In 1991 Mozambique introduced the Press Law , which classified any slander, criticism or offence about the president or government as illegal. This limited journalists’ ability to write freely, and also closely impacted the people's ability to fairly choose their government. The public wouldn't know the accurate truth about the government, and therefore couldn't make an informed decision at elections. Ericino de Salema was a well-known journalist and human rights lawyer. Anonymous armed man abducted and beat him due to his reporting.

Armando Nenane was another journalist and human rights activist. He expressed his views on a group called G40, who slandered RENAMO, the governments opposition, and was allegedly created by the ruling government. Armando Nenane also received anonymous death threats for his ostracised views, and nobody was convicted or held responsible for the attack on him.

=== Assembly ===
Again, the laws did not explicitly abolish the freedom of peaceful assembly, however, the right of peaceful assembly wasn't respected by the government. If a group of people were to peacefully assemble and protest, they were required to provide the local authorities with a written notification of the protest at least four business days prior to the event. The government had the authority to disapprove the request for protest, indistinctly impeding the right of peaceful assembly.

== Societal discrimination and abuse ==
=== Women ===
Rape and domestic violence is illegal and can result in imprisonment. However, in 2014, a draft law was considered by Mozambique's National Assembly that would allow rapists to marry their victims in order to avoid detention. The law was thoroughly considered, however it was not ratified in Mozambique.
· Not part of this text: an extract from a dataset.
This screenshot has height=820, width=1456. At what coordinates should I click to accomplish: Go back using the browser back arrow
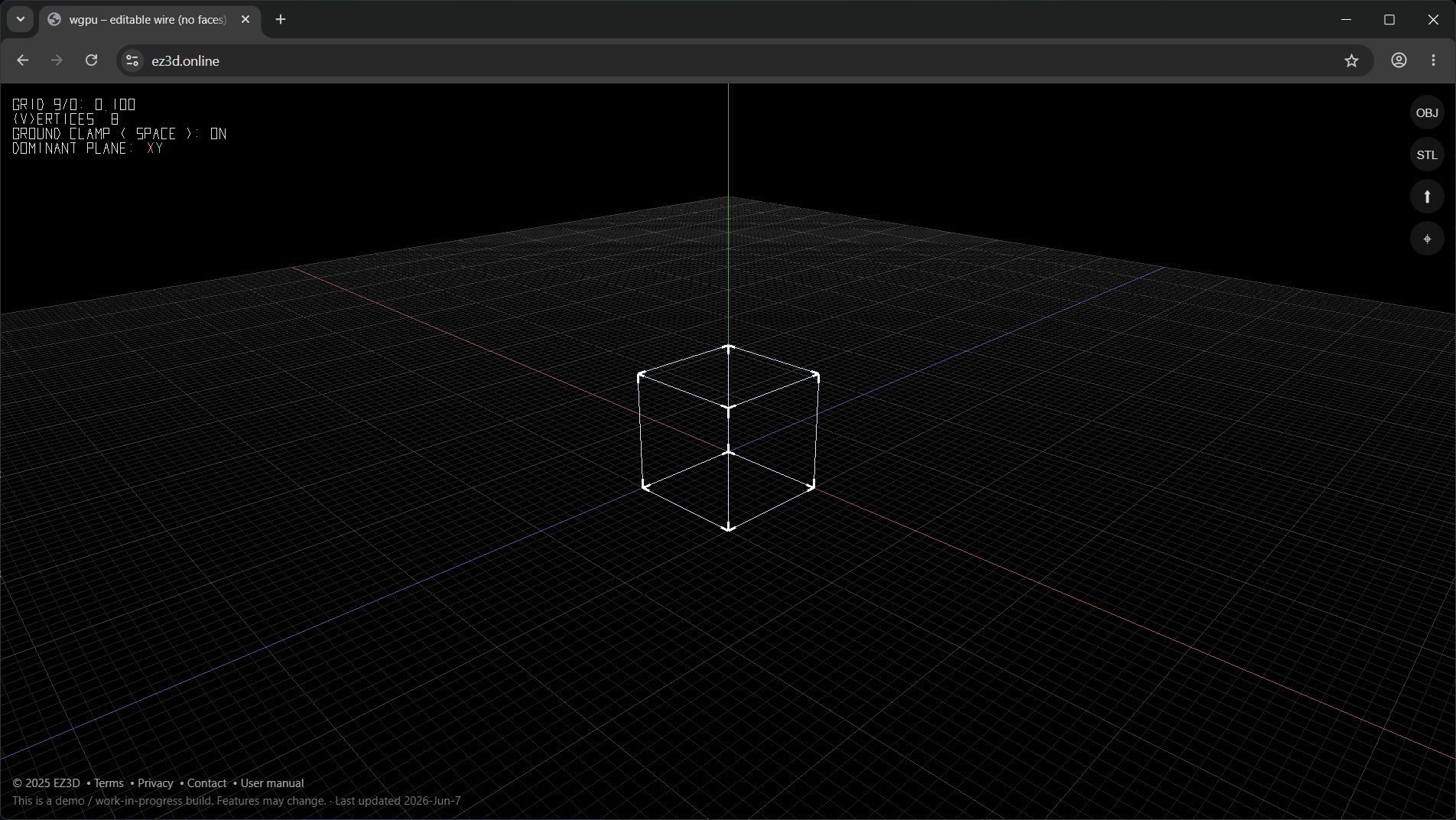click(x=22, y=60)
While domestic violence is punishable by law, these laws were not enforced heavily by the government, and more than 20,000 domestic violence cases were reported in one year.

Sexual harassment remains a prominent issue in the country, as there are no laws incriminating sexual assault in public places.

Amnesty International have reported countless cases of women murdered by men, many of whom were known or related to one another. For example, a man stabbed his wife to death with a kitchen knife in Inhagoia neighbourhood on the outskirts of Maputo. In Vanduzi district, a 27-year-old man decapitated his mother with a machete saying she had refused to serve him food. In many cases the culprit justified their actions by claiming the female used witchcraft against them. In both these cases and many more, the perpetrators admitted their crime, however, the authorities failed to develop, resource and implement an effective strategy to combat violence against women.

On 15 September 2020, Amnesty International called for an immediate and impartial investigation into the extrajudicial execution of an unarmed and naked woman by some men wearing army uniforms. The armed men appeared to be members of the FADM or Mozambique Armed Defense Force.

=== Children ===
Sexual and physical abuse towards children remains a key issue, particularly for orphans and vulnerable children. The law prohibiting the sexual exploitation of children was partially enforced, and therefore, unsuccessful in eliminating the problem. In multiple cities and towns, child prostitution is customary.

=== Persons with disabilities ===

Discrimination against persons with disabilities is illegal by law, however these laws have failed to be enforced effectively. Access to buildings is overlooked, and discrimination in basic services like health care was common. Education and employment opportunities were very unequal, and there were no government initiatives implemented to improve this inequality or strive to improve persons with disabilities accessibility to information.